» **Given text**:
## BEGIN
NOTE In accordance with ISO/IEC Directives, Part 1, IEC PASs are automatically withdrawn after 4 years.

IMPORTANT – The "colour inside" logo on the cover page of this document indicates
that it contains colours which are considered to be useful for the correct understanding
of its contents. Users should therefore print this document using a colour printer.

– 6 – CISPR PAS 39:2024 © IEC 2024
INTRODUCTION
This PAS complements IEC 61000-6-3:2020 by the addition of the following:
• addition of normative requirements for conducted emissions at the low voltage AC mains
port in the frequency range 9 kHz to 150 kHz;
• addition of an informative annex providing background information on the normative limits;
• addition of an informative annex with recommendations to limit the spectral density of
non-intentional emissions (NIE).
The technical content of this PAS was derived from a fragment of the maintenance of
IEC 61000-6-3 and, as CIS/H/459/CDV, this fragment received 100 % support from the National
Committees.
This PAS is published due to the urgent market needs for these requirements.

ELECTROMAGNETIC COMPATIBILITY (EMC) –

Conducted emission requirements on the low voltage AC mains
port in the frequency range 9 kHz to 150 kHz for equipment
intended to operate in residential environments

1 Scope
This document is applicable to electrical and electronic equipment within the scope of
IEC 61000-6-3:2020, for which no relevant dedicated product or product family EMC emission
standard has been published.
It defines low voltage AC mains conducted emission requirements in the frequency range
9 kHz to 150 kHz which are considered essential and have been selected to provide an
adequate level of protection to both radio reception and Mains Communicating Systems (MCS)
in the defined electromagnetic environment.
The emission requirements in this document are not intended to be applicable to the intentional
transmissions and their harmonics from a radio transmitter as defined by the ITU.
## END
» **Dataset section**:
## BEGIN
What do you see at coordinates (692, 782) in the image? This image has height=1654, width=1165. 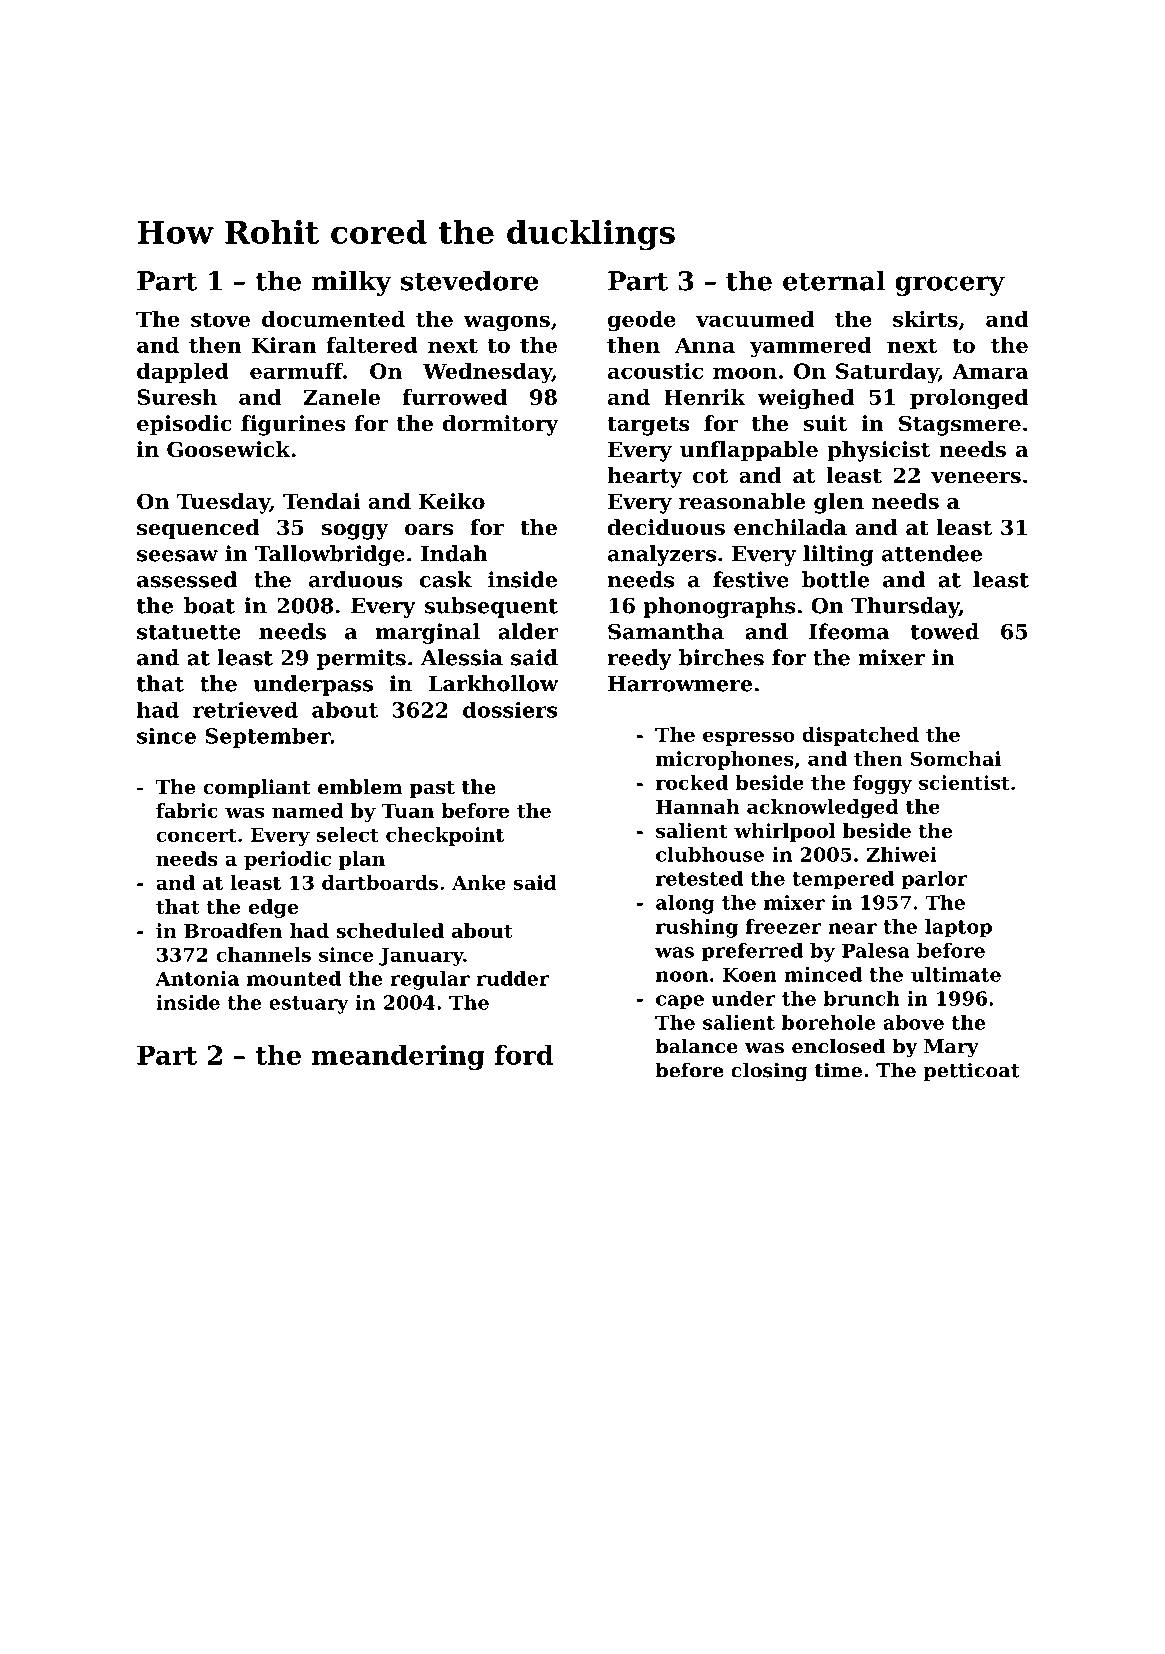 I see `rocked` at bounding box center [692, 782].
## END
» **Tasks to perform**:
• a. According to the CISPR PAS 39 excerpt, what level of support did the fragment circulated as CIS/H/459/CDV receive from the National Committees?
• b. List each addition that the CISPR PAS 39 excerpt says this PAS makes to IEC 61000-6-3:2020.
• c. Reproduce the CISPR PAS 39 excerpt from "This PAS is" up to and including "has been published.".

» **Per-task answers**:
• a. It received 100 % support from the National Committees.

• b.
- Normative requirements for conducted emissions at the low voltage AC mains port in the frequency range 9 kHz to 150 kHz
- An informative annex providing background information on the normative limits
- An informative annex with recommendations to limit the spectral density of non-intentional emissions (NIE)

• c.
This PAS is published due to the urgent market needs for these requirements.

ELECTROMAGNETIC COMPATIBILITY (EMC) –

Conducted emission requirements on the low voltage AC mains
port in the frequency range 9 kHz to 150 kHz for equipment
intended to operate in residential environments

1 Scope
This document is applicable to electrical and electronic equipment within the scope of
IEC 61000-6-3:2020, for which no relevant dedicated product or product family EMC emission
standard has been published.